TCP reset caused by socket.py

O

Object01

I've been working with the source code for Trac (http://
trac.edgewall.org/) lately and have run across a bizarre problem. It
seems that all POST requests to Trac's standalone server (tracd) have
a random chance of causing the server to issue a TCP RST packet that
resets the connection.

Running Trac 10.3.1 on Win2K3 using Python 2.4, watching traffic with
Wireshark 0.99.5.

I've been stepping through the code using Winpdb 1.3.2 and have
isolated the problem to the socket.py that's included in Python 2.4.
Line 157, in _socketobject.close():

self.send = self.recv = self.sendto = self.recvfrom =
self._sock._dummy

is what's causing the TCP RST to be issued. If I set a breakpoint on
that line and step over it on a POST request, there's about an 80%
chance the server will issue a TCP RST. When debugging, the entire
response makes it onto the wire before TCP RST is issued. If I'm -
not- debugging, it's anybody's guess as to how much of the response
makes it out. The interruption, when it occurs, always seems to be
between calls to _fileobject.write(). This indicates a timing issue:
perhaps buffered data isn't being waited on properly prior to
the .close() method doing its work.

I can't tell if this is a problem with the way Trac was coded (i.e.
are they violating the rules of sockets?) or whether it indicates a
problem in Python's socket implementation. Either way, isn't this a
strange statement (an assignment) for a TCP RST to occur? I can only
figure that the garbage collector is unpredictably disposing of a
socket at this opportunity. And why only for POST requests?

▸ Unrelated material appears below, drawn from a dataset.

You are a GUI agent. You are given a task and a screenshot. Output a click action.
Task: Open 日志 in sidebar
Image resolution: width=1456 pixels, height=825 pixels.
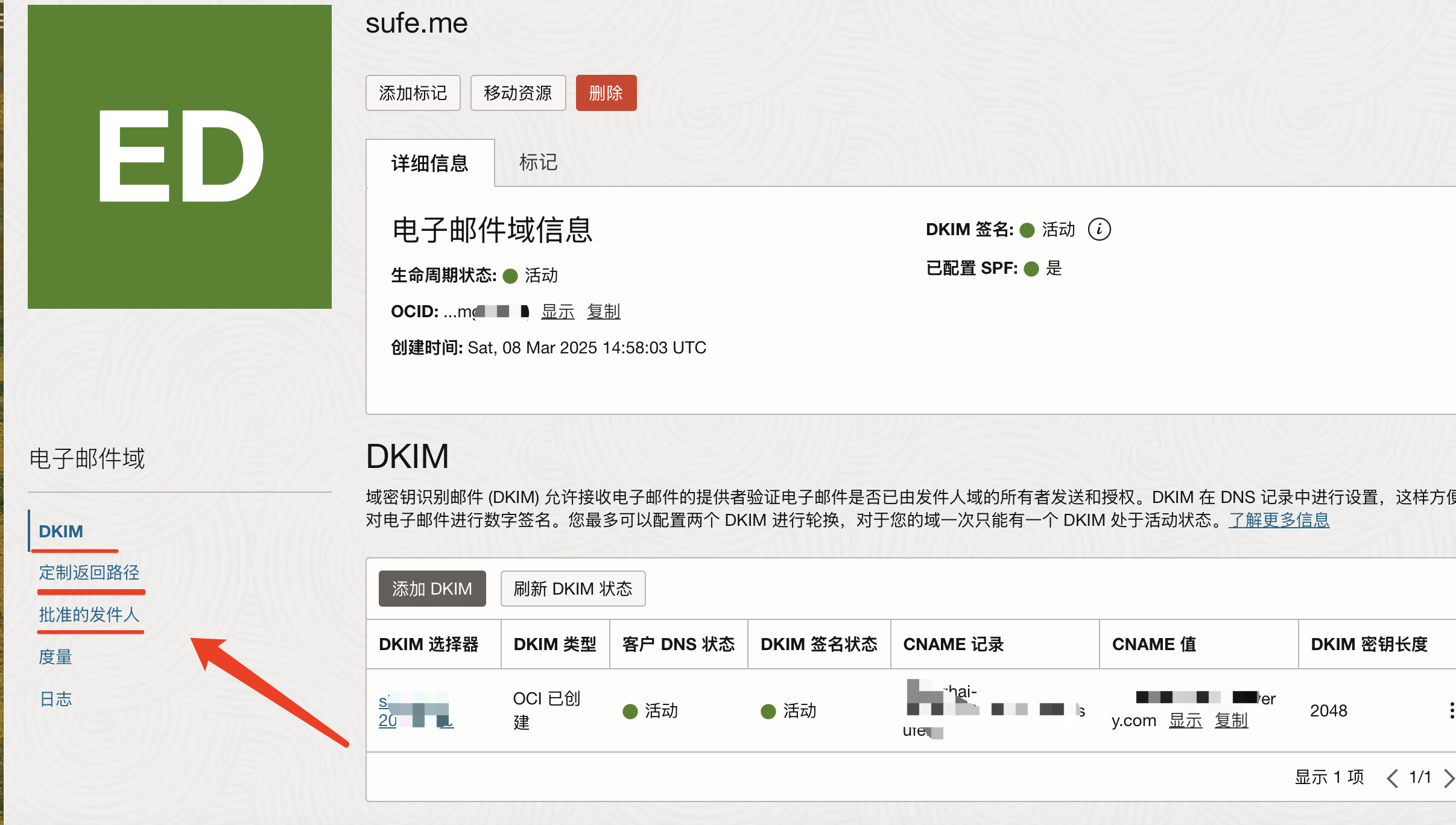[x=55, y=699]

I'm looking for any insight anyone can provide about this!
 
G

Gabriel Genellina

I've been working with the source code for Trac (http://
trac.edgewall.org/) lately and have run across a bizarre problem. It
seems that all POST requests to Trac's standalone server (tracd) have
a random chance of causing the server to issue a TCP RST packet that
resets the connection.

Running Trac 10.3.1 on Win2K3 using Python 2.4, watching traffic with
Wireshark 0.99.5.

I've been stepping through the code using Winpdb 1.3.2 and have
isolated the problem to the socket.py that's included in Python 2.4.
Line 157, in _socketobject.close():

self.send = self.recv = self.sendto = self.recvfrom =
self._sock._dummy

is what's causing the TCP RST to be issued. If I set a breakpoint on
that line and step over it on a POST request, there's about an 80%
chance the server will issue a TCP RST. When debugging, the entire
response makes it onto the wire before TCP RST is issued. If I'm -
not- debugging, it's anybody's guess as to how much of the response
makes it out. The interruption, when it occurs, always seems to be
between calls to _fileobject.write(). This indicates a timing issue:
perhaps buffered data isn't being waited on properly prior to
the .close() method doing its work.

I think the trigger is the line just above that, where the "real" socket
is deleted. A RST when you close a socket is OK. From your description it
appears that the close method should not have been called at that time;
I'd look at the stack and see why is it being called when it shouldn't.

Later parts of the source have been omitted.